» **Work to complete**
Put the lines from the line with "Where should I click to: Open the Sales" up to and including the line with "[x=110, y=43]" into a two-column CSV headed text and answer, one row per pair. Wrap each field in quotes and turn any line breaks inside a field into spaces.

» **Records from a collection**

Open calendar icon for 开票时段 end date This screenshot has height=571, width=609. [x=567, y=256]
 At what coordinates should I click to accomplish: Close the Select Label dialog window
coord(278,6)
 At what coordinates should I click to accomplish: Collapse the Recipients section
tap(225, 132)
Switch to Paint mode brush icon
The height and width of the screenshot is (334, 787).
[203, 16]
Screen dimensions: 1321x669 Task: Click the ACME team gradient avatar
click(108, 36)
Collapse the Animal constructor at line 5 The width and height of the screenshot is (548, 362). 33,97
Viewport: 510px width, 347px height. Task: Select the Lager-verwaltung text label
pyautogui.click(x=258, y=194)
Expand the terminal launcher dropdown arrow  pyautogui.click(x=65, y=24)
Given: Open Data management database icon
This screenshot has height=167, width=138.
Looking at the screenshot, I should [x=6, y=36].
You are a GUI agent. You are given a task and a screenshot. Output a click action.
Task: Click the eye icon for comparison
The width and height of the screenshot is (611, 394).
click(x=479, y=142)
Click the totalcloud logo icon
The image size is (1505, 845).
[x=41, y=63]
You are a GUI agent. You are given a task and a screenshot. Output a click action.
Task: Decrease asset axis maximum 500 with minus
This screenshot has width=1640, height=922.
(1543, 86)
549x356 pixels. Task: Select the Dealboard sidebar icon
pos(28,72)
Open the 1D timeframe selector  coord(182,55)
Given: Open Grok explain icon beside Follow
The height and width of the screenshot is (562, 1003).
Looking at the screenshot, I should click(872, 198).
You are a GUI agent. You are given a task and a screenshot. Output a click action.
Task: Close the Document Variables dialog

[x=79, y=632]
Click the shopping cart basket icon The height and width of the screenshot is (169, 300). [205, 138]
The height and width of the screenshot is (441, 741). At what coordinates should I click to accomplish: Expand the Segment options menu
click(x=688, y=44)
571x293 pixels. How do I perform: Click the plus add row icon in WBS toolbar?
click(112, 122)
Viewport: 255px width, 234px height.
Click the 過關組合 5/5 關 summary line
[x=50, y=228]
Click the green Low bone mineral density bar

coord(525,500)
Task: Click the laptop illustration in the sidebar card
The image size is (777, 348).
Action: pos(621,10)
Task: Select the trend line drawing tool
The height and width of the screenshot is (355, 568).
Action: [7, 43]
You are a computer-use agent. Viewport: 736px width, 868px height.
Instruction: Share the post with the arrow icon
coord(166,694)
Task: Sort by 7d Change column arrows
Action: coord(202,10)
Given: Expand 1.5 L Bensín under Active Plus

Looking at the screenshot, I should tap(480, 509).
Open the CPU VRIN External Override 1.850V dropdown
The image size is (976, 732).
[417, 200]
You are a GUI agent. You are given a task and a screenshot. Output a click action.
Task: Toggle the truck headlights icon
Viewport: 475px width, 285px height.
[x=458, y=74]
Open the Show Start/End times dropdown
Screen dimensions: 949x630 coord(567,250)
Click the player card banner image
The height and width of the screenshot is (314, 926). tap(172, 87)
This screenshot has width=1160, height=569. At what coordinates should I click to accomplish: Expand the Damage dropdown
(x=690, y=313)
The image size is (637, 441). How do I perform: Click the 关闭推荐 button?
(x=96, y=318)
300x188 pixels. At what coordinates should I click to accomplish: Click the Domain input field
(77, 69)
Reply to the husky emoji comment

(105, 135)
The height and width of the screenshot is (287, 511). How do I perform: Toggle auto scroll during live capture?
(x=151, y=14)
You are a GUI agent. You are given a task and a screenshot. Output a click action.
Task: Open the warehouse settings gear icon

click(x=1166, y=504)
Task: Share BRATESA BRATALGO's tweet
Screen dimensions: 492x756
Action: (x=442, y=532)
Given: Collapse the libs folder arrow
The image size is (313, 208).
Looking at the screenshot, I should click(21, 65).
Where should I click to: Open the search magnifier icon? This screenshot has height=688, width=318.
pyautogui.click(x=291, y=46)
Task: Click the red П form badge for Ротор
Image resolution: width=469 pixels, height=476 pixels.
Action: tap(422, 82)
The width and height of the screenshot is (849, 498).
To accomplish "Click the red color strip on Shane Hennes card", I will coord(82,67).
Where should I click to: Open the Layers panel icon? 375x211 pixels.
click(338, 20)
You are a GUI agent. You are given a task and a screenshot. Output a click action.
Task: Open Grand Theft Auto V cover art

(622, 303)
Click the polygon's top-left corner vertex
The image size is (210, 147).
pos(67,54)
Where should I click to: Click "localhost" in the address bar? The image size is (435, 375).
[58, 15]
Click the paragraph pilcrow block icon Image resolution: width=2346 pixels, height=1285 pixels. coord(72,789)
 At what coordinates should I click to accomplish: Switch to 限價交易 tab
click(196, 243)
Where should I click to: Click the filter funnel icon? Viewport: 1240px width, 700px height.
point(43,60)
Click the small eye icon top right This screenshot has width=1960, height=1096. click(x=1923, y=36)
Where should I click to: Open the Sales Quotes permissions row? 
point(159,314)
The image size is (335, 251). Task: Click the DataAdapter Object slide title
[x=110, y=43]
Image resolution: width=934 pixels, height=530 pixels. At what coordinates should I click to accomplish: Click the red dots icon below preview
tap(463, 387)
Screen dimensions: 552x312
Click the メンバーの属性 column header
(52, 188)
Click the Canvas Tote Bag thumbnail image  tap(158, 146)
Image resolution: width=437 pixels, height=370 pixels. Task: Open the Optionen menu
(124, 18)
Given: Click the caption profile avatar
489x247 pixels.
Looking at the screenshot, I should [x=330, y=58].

» **Exercise result**
text,answer
"Where should I click to: Open the Sales Quotes permissions row?","point(159,314)"
"The image size is (335, 251). Task: Click the DataAdapter Object slide title","[x=110, y=43]"